Stored items from a collection
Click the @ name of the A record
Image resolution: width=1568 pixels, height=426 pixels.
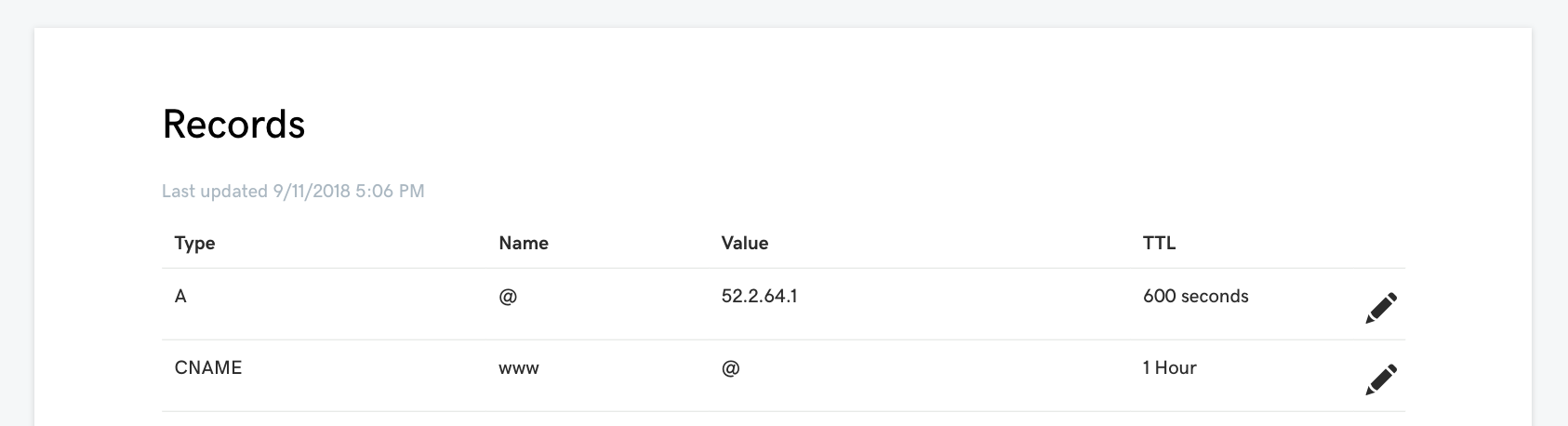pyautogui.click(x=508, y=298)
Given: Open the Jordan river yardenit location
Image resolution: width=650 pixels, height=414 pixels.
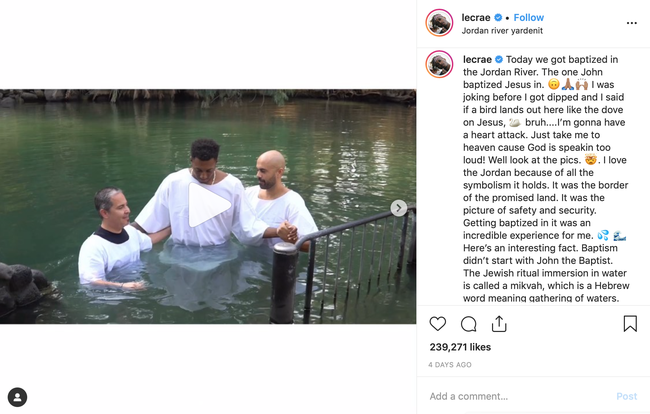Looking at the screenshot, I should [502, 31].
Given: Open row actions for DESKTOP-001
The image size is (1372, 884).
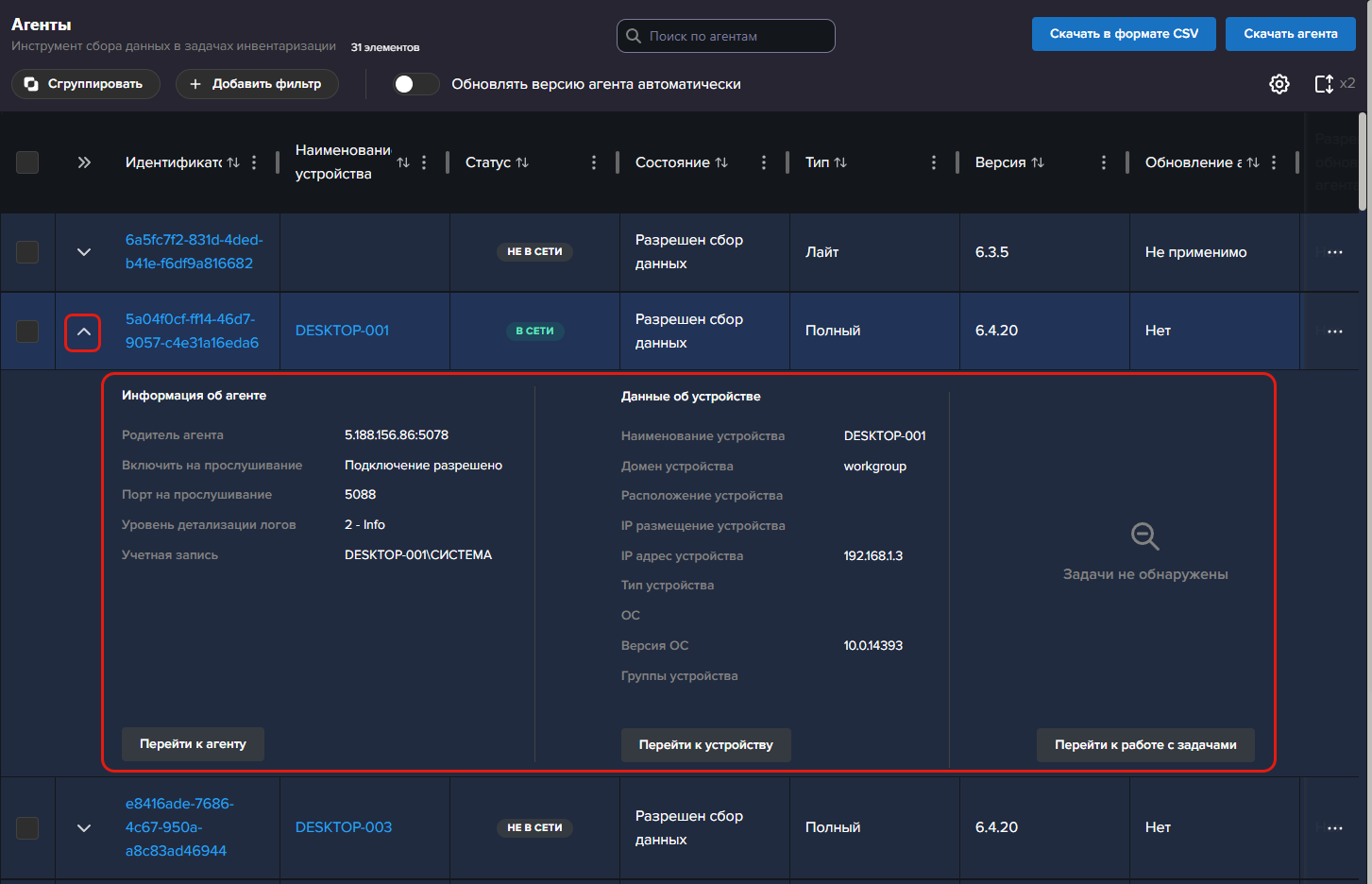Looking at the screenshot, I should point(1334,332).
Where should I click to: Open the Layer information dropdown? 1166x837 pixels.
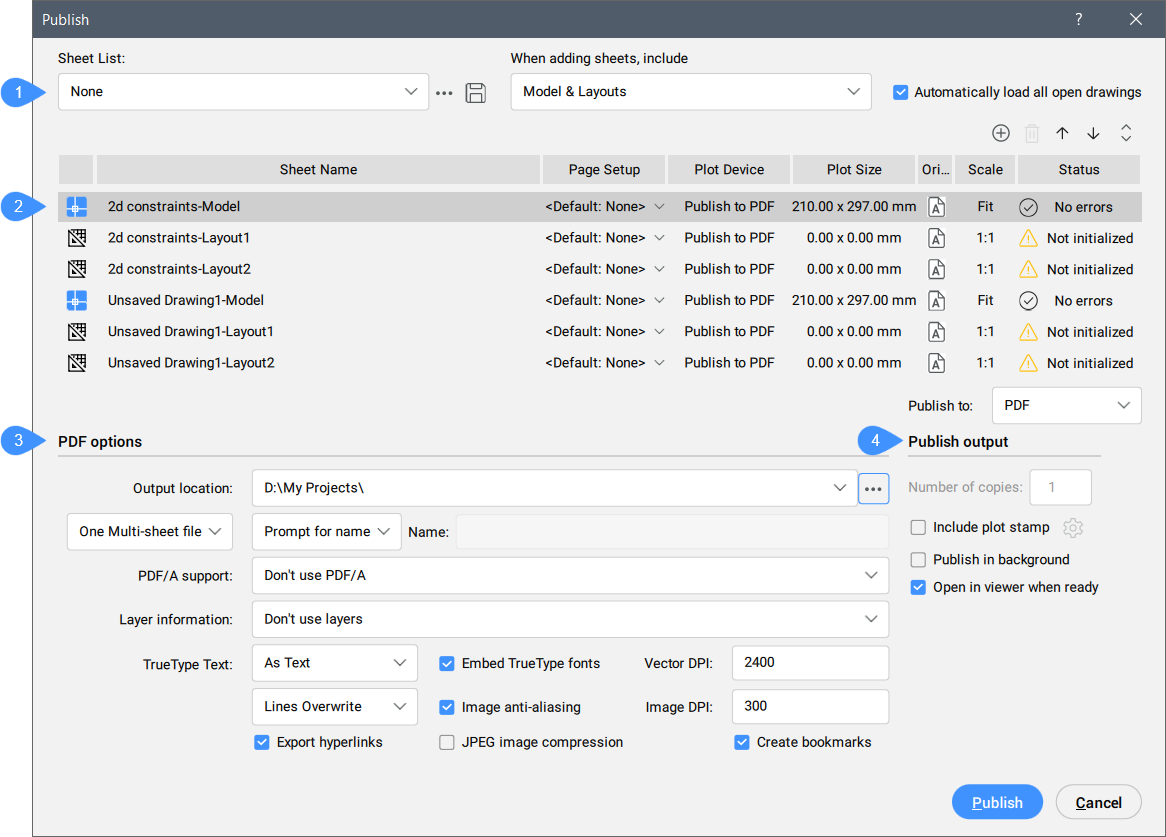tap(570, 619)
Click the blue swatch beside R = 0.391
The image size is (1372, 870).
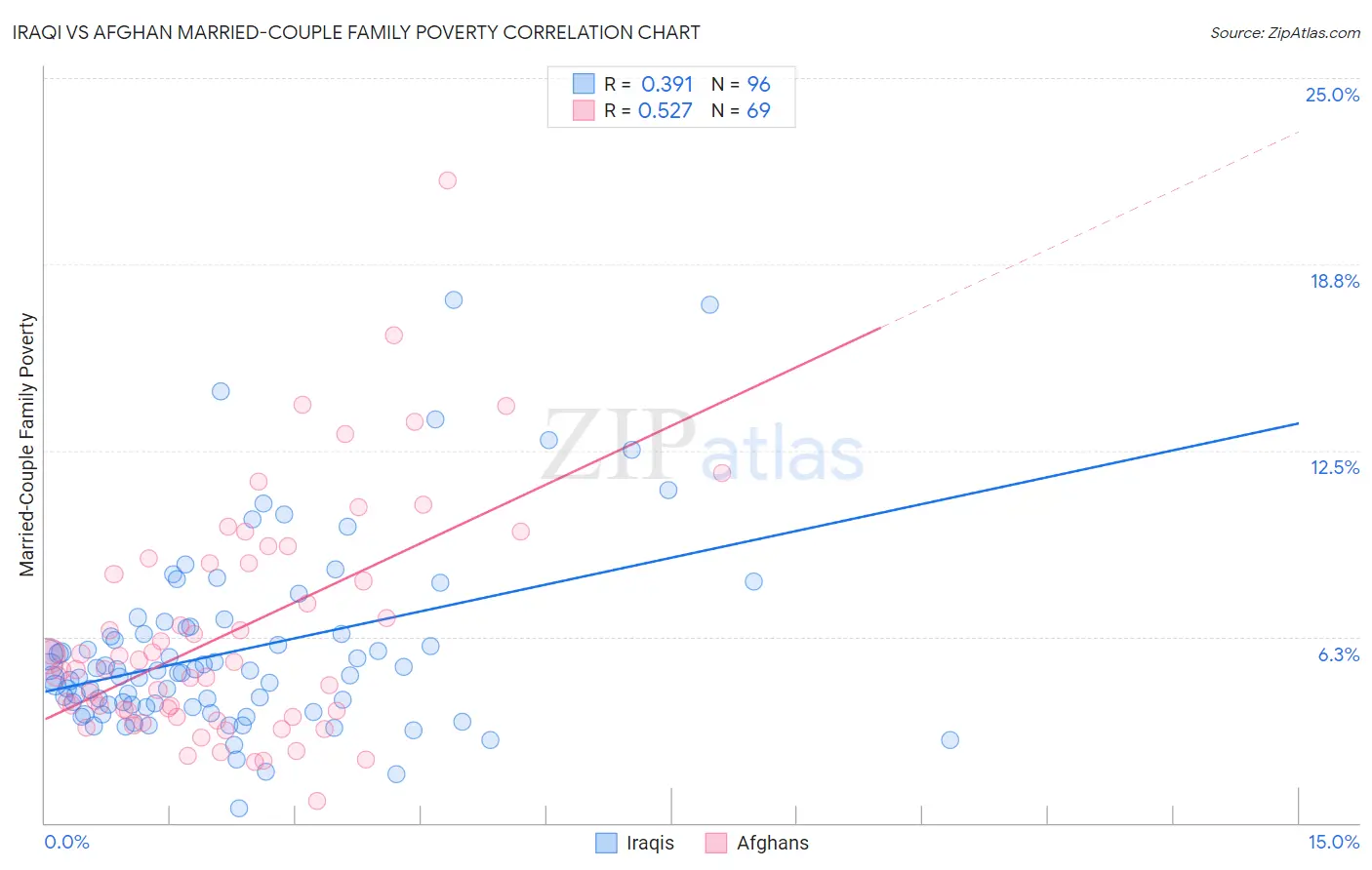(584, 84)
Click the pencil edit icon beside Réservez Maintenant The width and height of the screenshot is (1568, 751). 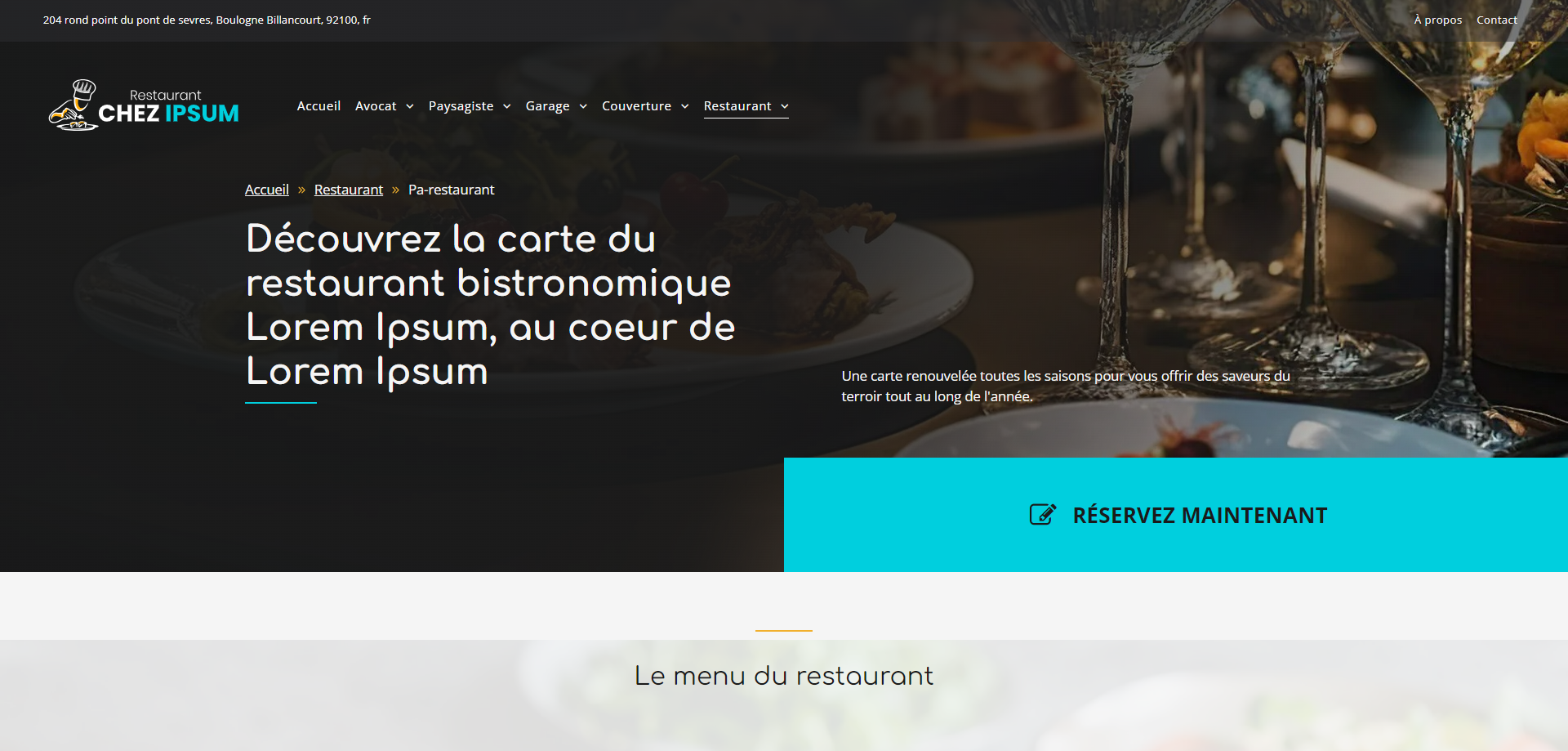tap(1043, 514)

_AIM OF THE TASK_. For each line in the entries that holds "Given", return that line.

_RESPONSE TO THE TASK_.
Given: Open the Jordan river yardenit location
Given: Open row actions for DESKTOP-001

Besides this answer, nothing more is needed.